Global sensitivity analysis of sound attenuation in double-wall system with porous layer

Abstract

This paper investigates the acoustic performance of a double-wall system with a porous layer and presents a global sensitivity analysis of sound attenuation. The transfer matrix method is first applied to predict sound transmission through the structure. This method offers a relatively simple and cost-effective way to model the complex acoustic interactions in these systems and provides rich high-frequency information. The method represents sound wave propagation for each layer using a transfer matrix that depends on the thickness and physical characteristics of each material, and interface matrices are introduced to consider boundary conditions between adjacent layers. The poroelastic layer is modeled using the Biot-Allard approach with nine parameters. Then a global sensitivity analysis is performed using Morris and Sobol methods to identify the parameters that have a significant impact on sound transmission loss. The Morris method is used first to eliminate the parameters that have the least impact, and the Sobol method is then employed to analyze the remaining parameters and their interactions in more detail. The study focuses on eleven parameters, including all the physical parameters of the foam, and thicknesses of plates, cavity, and foam.
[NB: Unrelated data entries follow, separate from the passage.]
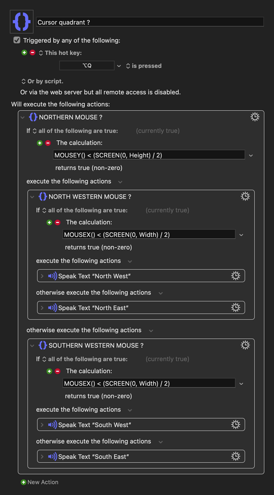Toggle "Triggered by any of the following" checkbox
Viewport: 274px width, 495px height.
point(17,40)
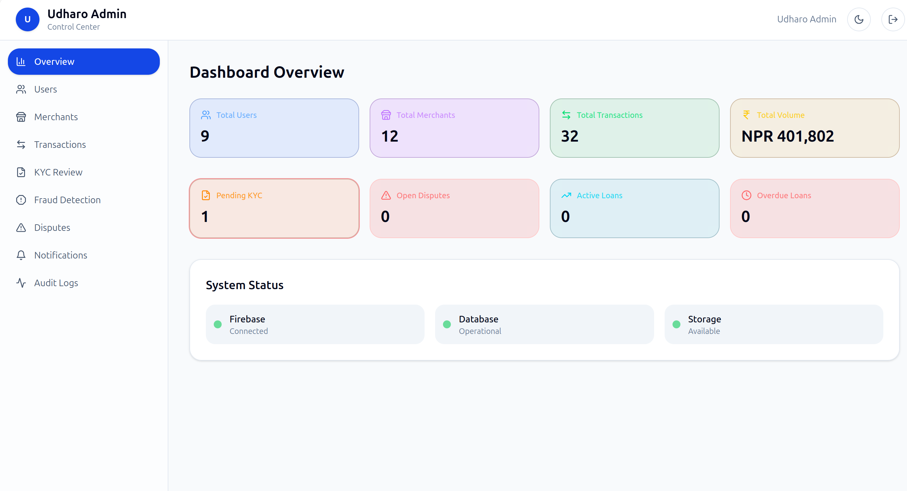The width and height of the screenshot is (907, 491).
Task: Open the Open Disputes card
Action: [x=454, y=208]
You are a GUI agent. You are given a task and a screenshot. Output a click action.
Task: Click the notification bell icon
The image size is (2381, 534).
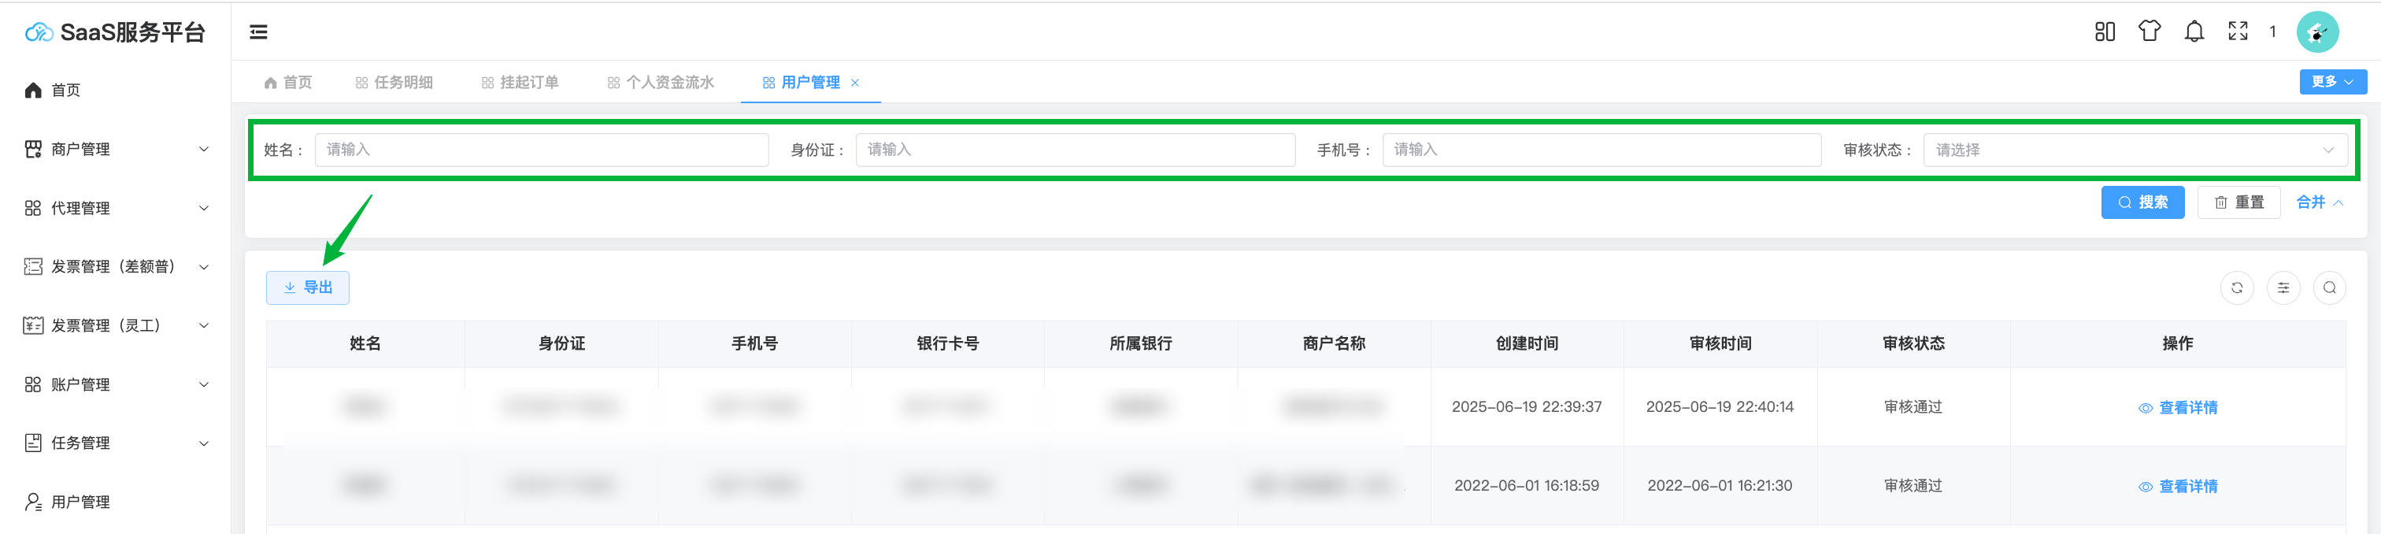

The results of the sensitivity analysis indicate that geometrical parameters such as the thickness of different layers have the most significant impact on the sound transmission loss response in the lower frequency range. In contrast, foam properties such as flow resistivity have more influence in the higher frequency range. Overall, this study is the first to apply sensitivity analysis methods to the problem of sound transmission through double wall systems with porous layers, providing valuable insights into the system’s behavior and its design optimization.